Iain McKinnon was the only one who knew about the attack – the police had arrested and interviewed him about his threats that night. He had a solid alibi though – a woman in the pub he’d picked up and taken home that night after I refused his offer. He was released, after being sworn to secrecy. It behoved him to keep quiet about it, because he and I both knew he’d get the sack if it came out he’d tried to blackmail me.

The police never managed to track down my abductor, despite many hours of interviews, trying to ascertain who might hate me enough to orchestrate such an attack. They liaised with their Kansas City counterparts, who went to interview an apparently very indignant Professor Samantha Applebaum in her office at the University of Kansas. She hotly and vociferously denied ever writing a letter demanding hush money from Big World Records in exchange for keeping her secrets about me safe, and had no idea who else even knew about our relationship, apart from Pete and the boys in the band.

‘Preposterous!’ was, reportedly, her reaction, and the police believed her. The letter had a UK postmark on it, and Samantha had been teaching in Kansas at the time it was sent. ‘After all,’ she pointed out, ‘if I wanted to make money in a sordid way, I’d have sold my story to the British tabloids instead, wouldn’t I? I have a good job and, more importantly, a good reputation. I would never risk that.’

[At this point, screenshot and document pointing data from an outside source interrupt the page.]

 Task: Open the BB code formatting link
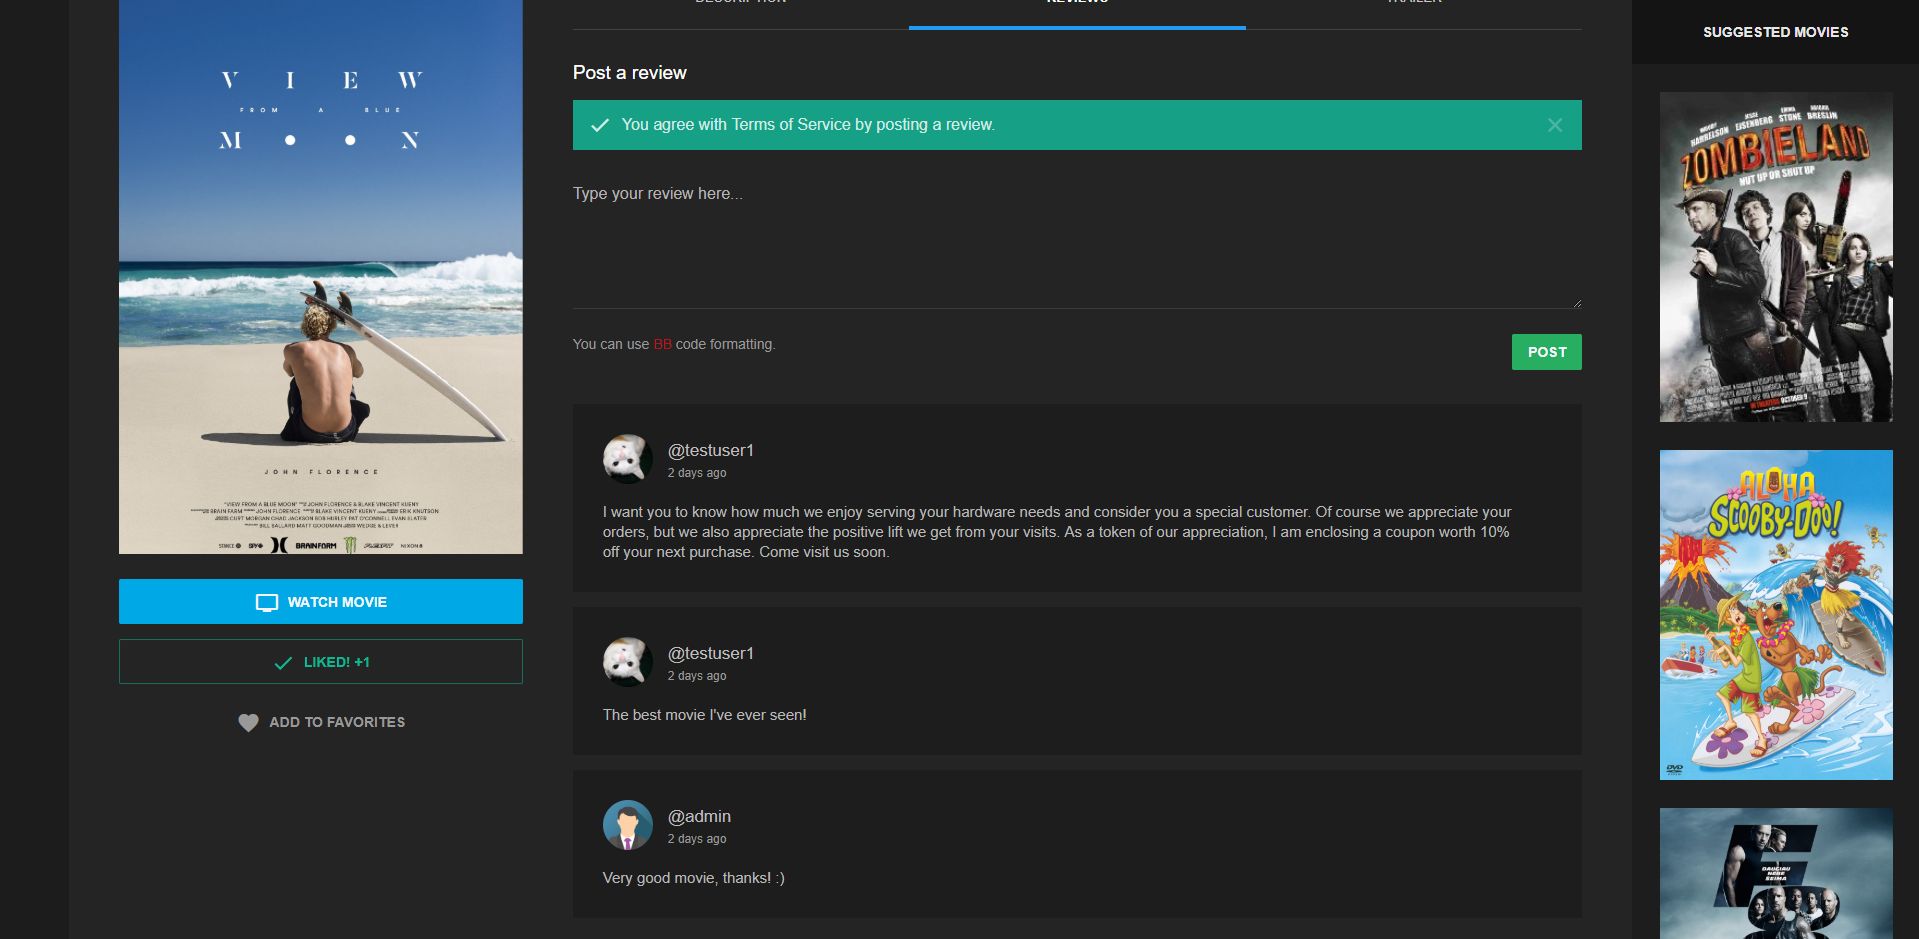[x=662, y=344]
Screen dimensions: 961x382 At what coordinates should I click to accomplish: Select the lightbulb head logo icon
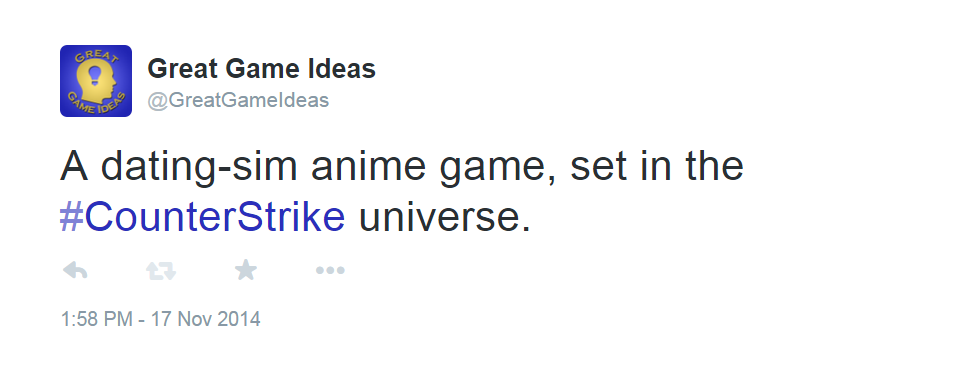coord(96,81)
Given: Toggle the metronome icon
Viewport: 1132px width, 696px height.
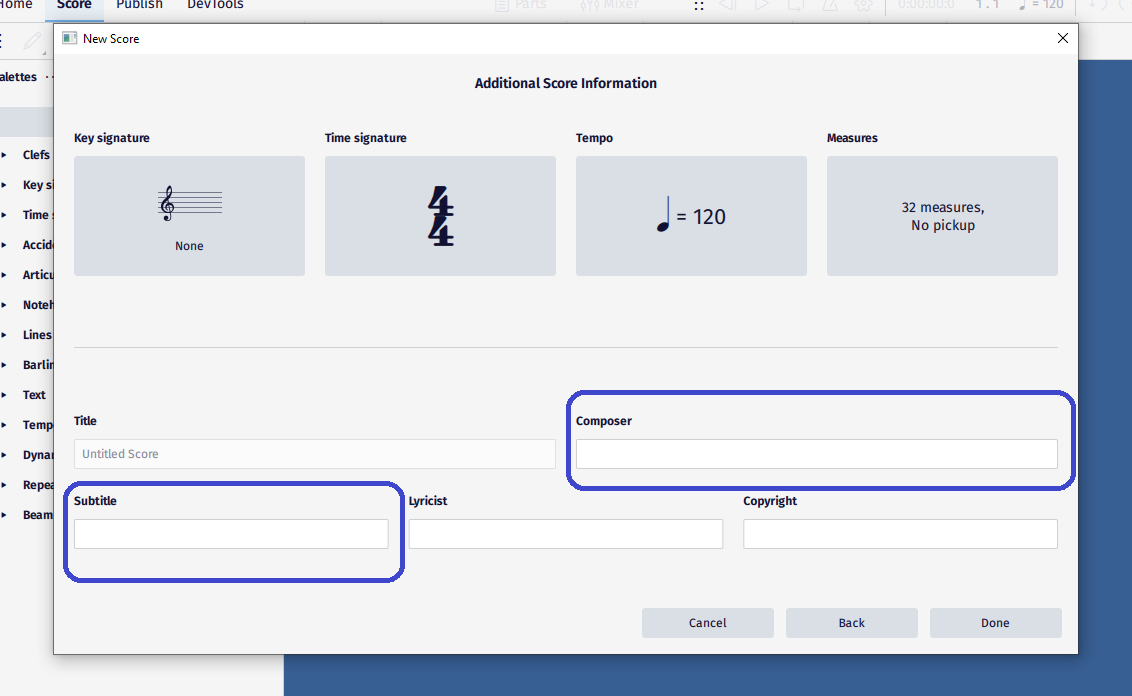Looking at the screenshot, I should [828, 6].
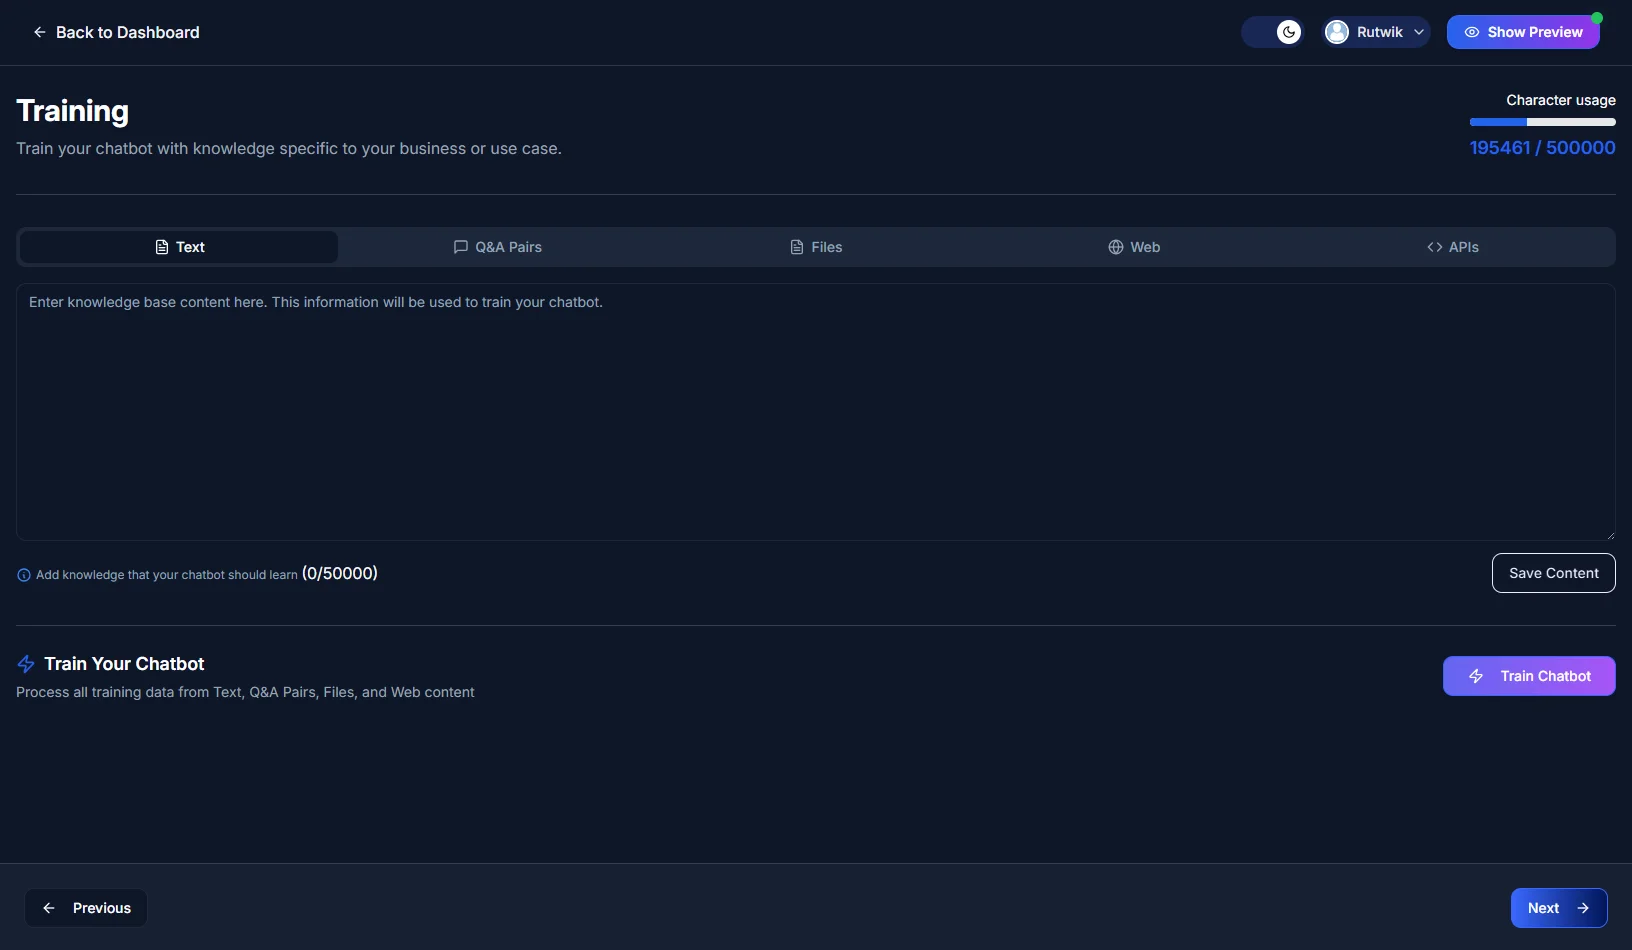Image resolution: width=1632 pixels, height=950 pixels.
Task: Click the Back to Dashboard link
Action: click(127, 32)
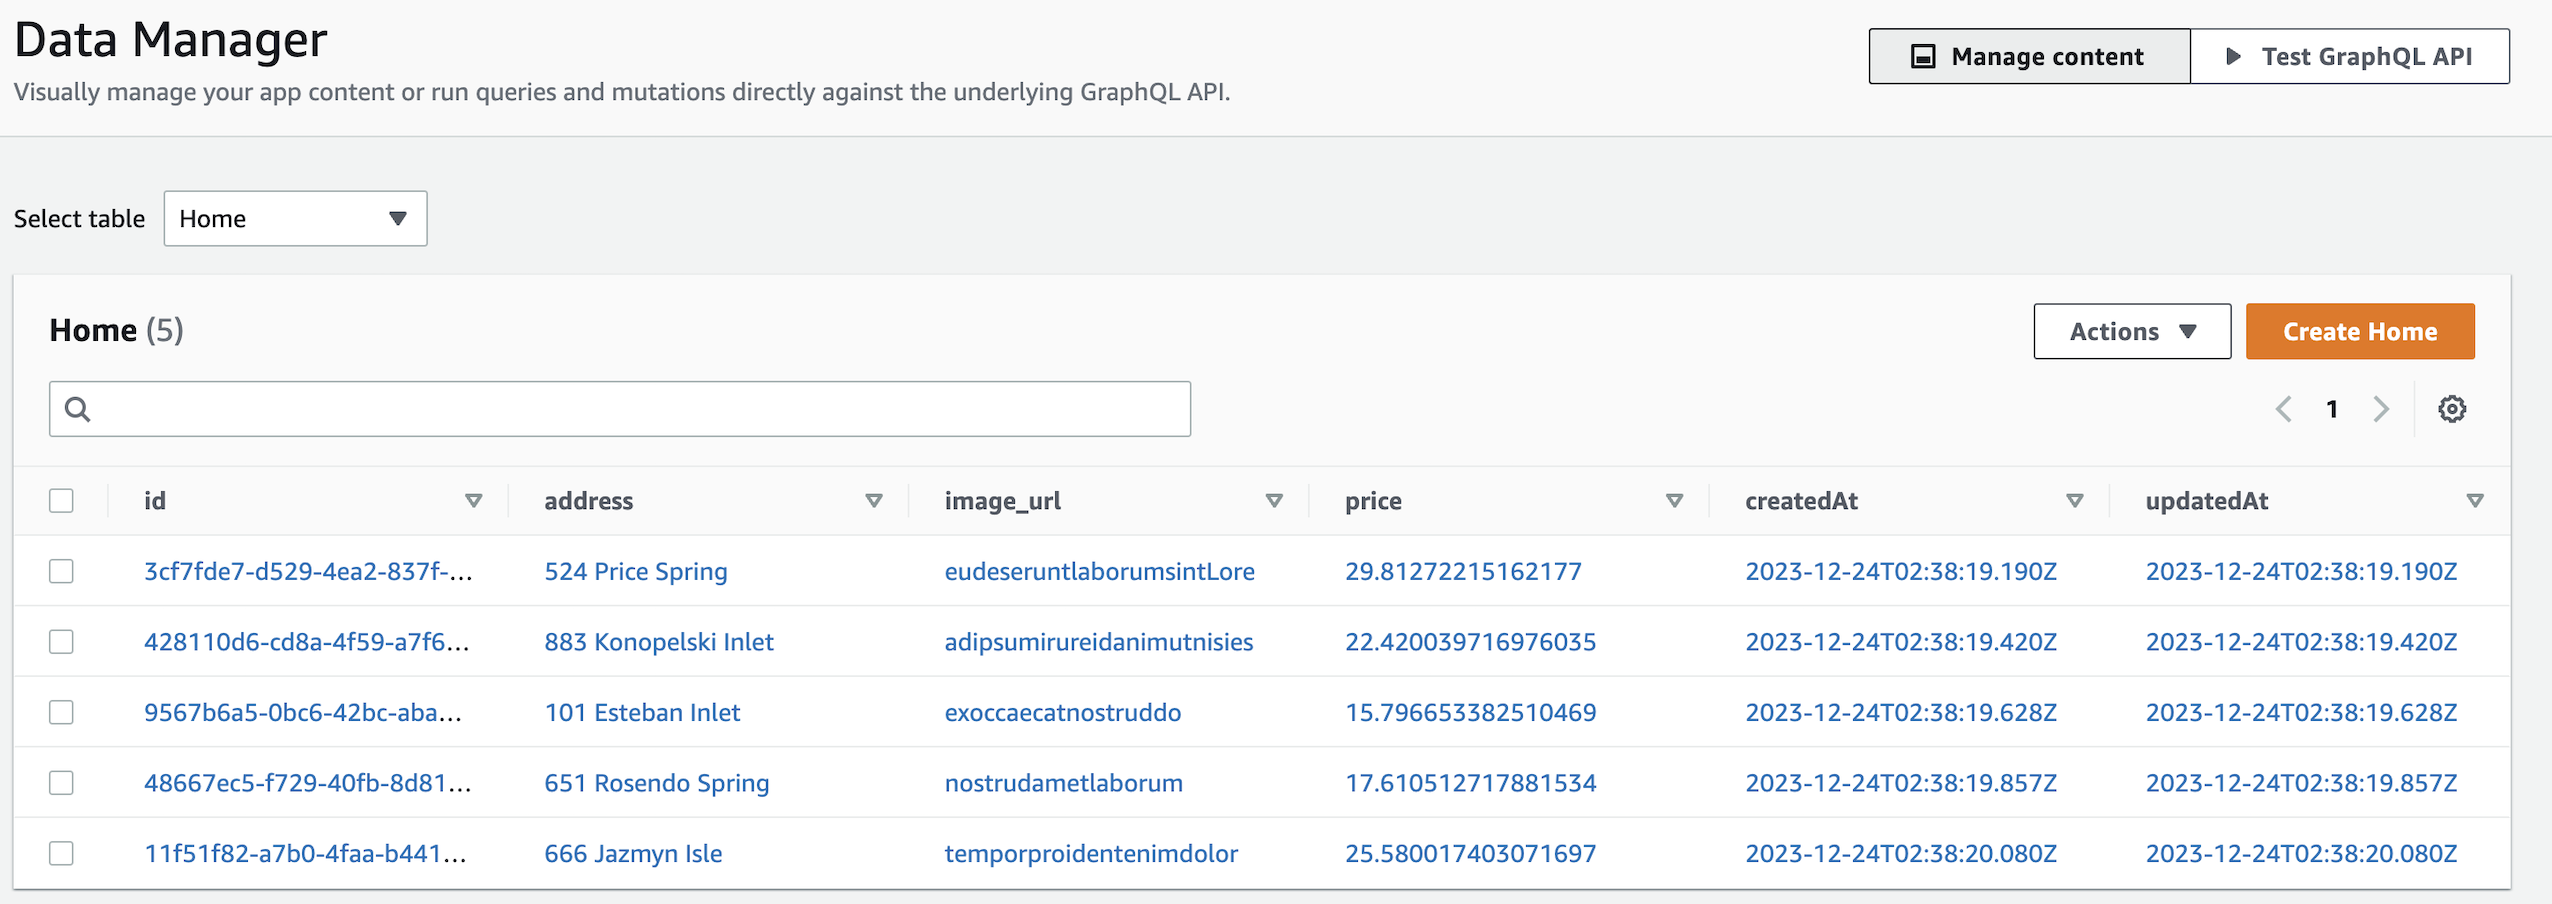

Part of me hoped that this might prompt her to try and get in contact with me, perhaps apologise for her desertion – but only a small part. I was in too much of a state to care about that anymore.

The detectives went over and over every detail of the attack, but in the end all they could conclude was that my assailant was a mentally ill person with an imaginary grudge – a spurned fan, perhaps. Possibly Green-Paint Guy, but there was nothing to link them, apart from a similar build. None of us had a clue who might have written that letter, if it wasn’t Samantha. I half suspected Iain himself. Perhaps he had somehow managed to uncover Samantha’s name and the details of our love affair – perhaps one of the band had let it slip in conversation, but I very much doubted it. They weren’t the sort for idle gossip, and they didn’t like The Pointless I much either.

I had trauma counselling, and we managed to keep it out of the papers. It wasn’t that difficult in the end, because of the police’s failure to catch the perpetrator. They made appeals, of course, for witnesses to the ‘serious kidnap and torture of an unnamed female victim’, but nobody apart from my rescuer had seen anything; not the man’s van, not his arrival or departure from my house, nor his escape over Clapham Common. CCTV picked up the van in a couple of places en route, and detectives were able to confirm that it had been stolen from a scrapyard in Falmouth three days earlier, but that was about as far as they got. CID left the case open and, off the record, admitted to me that it had probably been a ‘random nutter’.

Finally, a few months after I moved to Minstead, I plucked up the courage to do something I wished I’d done years before: I got hold of Pete’s phone number. I rang our old next-door neighbour in Salisbury, who confirmed that Pete had moved to London and that she had a number for him.

Another week later, I dialled it, my heart pounding in my chest, the fresh scar on my hand throbbing.

‘Hello?’

I started crying at the sound of his voice. ‘Pete, it’s me … I’m so, so sorry, for everything. I’ve been a selfish bitch. Please forgive me?’

‘Of course,’ was all he said, a tremor in his own voice. ‘I’ve missed you so much, Mez.’